One challenge is how to address backups that may not be entirely due to emergencies without calling in another doctor. For example, Dr. Zack said, if a man comes in with a large laceration it may require one hour to repair. That hour is pushed onto the other patients waiting in the ER. In that situation it may not be cost-effective to call in an additional doctor.

Dr. Zack said a midlevel provider physician assistant overseen by a doctor could schedule wound rechecks, remove stitches, order tests, write prescriptions, and handle minor complaints.

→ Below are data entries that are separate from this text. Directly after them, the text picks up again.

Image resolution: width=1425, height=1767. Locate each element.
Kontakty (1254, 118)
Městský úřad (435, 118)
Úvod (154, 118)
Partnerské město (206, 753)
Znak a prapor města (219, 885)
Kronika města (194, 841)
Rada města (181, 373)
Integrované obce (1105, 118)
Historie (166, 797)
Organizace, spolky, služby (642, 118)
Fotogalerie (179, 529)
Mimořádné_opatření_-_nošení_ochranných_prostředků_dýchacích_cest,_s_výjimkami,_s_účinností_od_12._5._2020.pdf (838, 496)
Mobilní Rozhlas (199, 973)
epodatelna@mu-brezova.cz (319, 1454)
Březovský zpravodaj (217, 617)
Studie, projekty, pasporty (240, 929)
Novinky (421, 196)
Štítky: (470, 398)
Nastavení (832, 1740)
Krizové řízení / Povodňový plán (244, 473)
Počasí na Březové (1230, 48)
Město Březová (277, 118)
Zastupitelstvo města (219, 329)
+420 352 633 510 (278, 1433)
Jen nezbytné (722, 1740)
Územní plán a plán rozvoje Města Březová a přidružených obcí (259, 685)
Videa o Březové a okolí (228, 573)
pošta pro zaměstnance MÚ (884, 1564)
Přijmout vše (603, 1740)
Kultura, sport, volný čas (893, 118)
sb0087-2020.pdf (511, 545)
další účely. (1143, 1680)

Each summer the ER patient census rises from about 25 patients per day to 90 to 100, according to the report. To compensate for the influx the hospital hires temporary doctors to augment the full-time staff. Dr. Zack has proposed adding two PAs in place of one temporary doctor.

The hospital is now in the process of hiring one year-round PA and one summer PA, Mr. Walsh said.

The blueprint calls for PAs to staff a “fast track” where patients with minor injuries and complaints would receive treatment. Dr. Zack said PAs can provide follow-up, wound checks and remove sutures.

Among the goals he lists in his new staffing model: more time spent with the patient; improved patient safety and satisfaction.

“We wanted to build a better system so that people feel comfortable coming here, that they feel that they can come in and get efficient great care,” Dr. Zack said. “We want to make sure that this wonderful hospital is utilized for the community that it was built for.”